Reproduce all of the data below, swapping each occurrence of "GUI agent" for "screen assistant" and leaving everything else unchanged.

[BEGIN]

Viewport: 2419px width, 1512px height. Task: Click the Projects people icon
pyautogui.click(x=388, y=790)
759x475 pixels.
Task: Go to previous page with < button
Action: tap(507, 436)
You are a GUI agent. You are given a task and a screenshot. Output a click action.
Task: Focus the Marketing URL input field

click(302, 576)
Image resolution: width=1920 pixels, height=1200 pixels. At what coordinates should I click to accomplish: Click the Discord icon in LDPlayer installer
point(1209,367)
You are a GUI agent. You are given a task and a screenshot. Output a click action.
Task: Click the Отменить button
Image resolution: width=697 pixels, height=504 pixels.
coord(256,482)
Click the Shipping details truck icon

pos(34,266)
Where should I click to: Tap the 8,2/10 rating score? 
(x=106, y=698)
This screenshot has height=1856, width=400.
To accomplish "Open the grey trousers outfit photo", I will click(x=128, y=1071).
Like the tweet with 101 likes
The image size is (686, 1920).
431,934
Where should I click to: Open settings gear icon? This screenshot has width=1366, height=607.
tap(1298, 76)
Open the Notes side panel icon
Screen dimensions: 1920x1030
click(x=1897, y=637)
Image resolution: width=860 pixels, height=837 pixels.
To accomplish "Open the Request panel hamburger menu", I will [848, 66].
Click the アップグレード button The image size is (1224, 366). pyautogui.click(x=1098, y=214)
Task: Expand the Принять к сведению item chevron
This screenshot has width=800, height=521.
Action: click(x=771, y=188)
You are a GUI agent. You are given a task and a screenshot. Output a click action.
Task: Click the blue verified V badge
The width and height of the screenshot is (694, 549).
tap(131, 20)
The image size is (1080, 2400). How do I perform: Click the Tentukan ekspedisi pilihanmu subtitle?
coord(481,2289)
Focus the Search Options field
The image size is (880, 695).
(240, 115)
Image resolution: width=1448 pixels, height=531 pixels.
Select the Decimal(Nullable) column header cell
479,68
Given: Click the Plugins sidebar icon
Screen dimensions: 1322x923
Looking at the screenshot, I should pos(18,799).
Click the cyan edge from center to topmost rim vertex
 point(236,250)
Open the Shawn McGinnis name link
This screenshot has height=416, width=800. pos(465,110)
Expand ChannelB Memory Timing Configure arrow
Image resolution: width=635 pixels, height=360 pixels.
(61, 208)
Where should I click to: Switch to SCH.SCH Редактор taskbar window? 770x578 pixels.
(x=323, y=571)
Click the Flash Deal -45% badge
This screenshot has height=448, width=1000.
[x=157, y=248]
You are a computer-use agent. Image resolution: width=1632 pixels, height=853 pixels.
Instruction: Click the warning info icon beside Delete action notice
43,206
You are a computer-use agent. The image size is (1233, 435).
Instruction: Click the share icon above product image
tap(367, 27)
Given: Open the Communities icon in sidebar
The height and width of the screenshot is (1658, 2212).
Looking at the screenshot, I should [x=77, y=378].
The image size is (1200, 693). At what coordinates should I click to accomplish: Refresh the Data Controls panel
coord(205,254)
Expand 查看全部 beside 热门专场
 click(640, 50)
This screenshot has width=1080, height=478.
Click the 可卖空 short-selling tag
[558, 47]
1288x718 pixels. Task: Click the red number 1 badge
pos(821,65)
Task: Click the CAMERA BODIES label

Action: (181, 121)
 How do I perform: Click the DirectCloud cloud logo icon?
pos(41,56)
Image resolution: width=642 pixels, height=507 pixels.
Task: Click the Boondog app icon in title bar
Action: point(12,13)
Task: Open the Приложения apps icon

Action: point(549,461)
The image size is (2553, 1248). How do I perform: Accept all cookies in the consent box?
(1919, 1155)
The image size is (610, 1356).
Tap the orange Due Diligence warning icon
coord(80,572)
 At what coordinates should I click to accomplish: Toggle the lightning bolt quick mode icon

[END]

→ Written answer
Viewport: 2419px width, 1512px height. Task: Click the Projects people icon
pyautogui.click(x=388, y=790)
759x475 pixels.
Task: Go to previous page with < button
Action: tap(507, 436)
You are a screen assistant. You are given a task and a screenshot. Output a click action.
Task: Focus the Marketing URL input field

click(302, 576)
Image resolution: width=1920 pixels, height=1200 pixels. At what coordinates should I click to accomplish: Click the Discord icon in LDPlayer installer
point(1209,367)
You are a screen assistant. You are given a task and a screenshot. Output a click action.
Task: Click the Отменить button
Image resolution: width=697 pixels, height=504 pixels.
coord(256,482)
Click the Shipping details truck icon

pos(34,266)
Where should I click to: Tap the 8,2/10 rating score? 
(x=106, y=698)
This screenshot has height=1856, width=400.
To accomplish "Open the grey trousers outfit photo", I will click(x=128, y=1071).
Like the tweet with 101 likes
The image size is (686, 1920).
431,934
Where should I click to: Open settings gear icon? This screenshot has width=1366, height=607.
tap(1298, 76)
Open the Notes side panel icon
Screen dimensions: 1920x1030
click(x=1897, y=637)
Image resolution: width=860 pixels, height=837 pixels.
To accomplish "Open the Request panel hamburger menu", I will [848, 66].
Click the アップグレード button The image size is (1224, 366). pyautogui.click(x=1098, y=214)
Task: Expand the Принять к сведению item chevron
This screenshot has width=800, height=521.
Action: click(x=771, y=188)
You are a screen assistant. You are given a task and a screenshot. Output a click action.
Task: Click the blue verified V badge
The width and height of the screenshot is (694, 549).
tap(131, 20)
The image size is (1080, 2400). How do I perform: Click the Tentukan ekspedisi pilihanmu subtitle?
coord(481,2289)
Focus the Search Options field
The image size is (880, 695).
(240, 115)
Image resolution: width=1448 pixels, height=531 pixels.
Select the Decimal(Nullable) column header cell
479,68
Given: Click the Plugins sidebar icon
Screen dimensions: 1322x923
Looking at the screenshot, I should pos(18,799).
Click the cyan edge from center to topmost rim vertex
 point(236,250)
Open the Shawn McGinnis name link
This screenshot has height=416, width=800. pos(465,110)
Expand ChannelB Memory Timing Configure arrow
Image resolution: width=635 pixels, height=360 pixels.
(61, 208)
Where should I click to: Switch to SCH.SCH Редактор taskbar window? 770x578 pixels.
(x=323, y=571)
Click the Flash Deal -45% badge
This screenshot has height=448, width=1000.
[x=157, y=248]
You are a computer-use agent. Image resolution: width=1632 pixels, height=853 pixels.
Instruction: Click the warning info icon beside Delete action notice
43,206
You are a computer-use agent. The image size is (1233, 435).
Instruction: Click the share icon above product image
tap(367, 27)
Given: Open the Communities icon in sidebar
The height and width of the screenshot is (1658, 2212).
Looking at the screenshot, I should [x=77, y=378].
The image size is (1200, 693). At what coordinates should I click to accomplish: Refresh the Data Controls panel
coord(205,254)
Expand 查看全部 beside 热门专场
 click(640, 50)
This screenshot has width=1080, height=478.
Click the 可卖空 short-selling tag
[558, 47]
1288x718 pixels. Task: Click the red number 1 badge
pos(821,65)
Task: Click the CAMERA BODIES label

Action: (181, 121)
 How do I perform: Click the DirectCloud cloud logo icon?
pos(41,56)
Image resolution: width=642 pixels, height=507 pixels.
Task: Click the Boondog app icon in title bar
Action: point(12,13)
Task: Open the Приложения apps icon

Action: point(549,461)
The image size is (2553, 1248). How do I perform: Accept all cookies in the consent box?
(1919, 1155)
The image size is (610, 1356).
Tap the orange Due Diligence warning icon
coord(80,572)
 At what coordinates should I click to accomplish: Toggle the lightning bolt quick mode icon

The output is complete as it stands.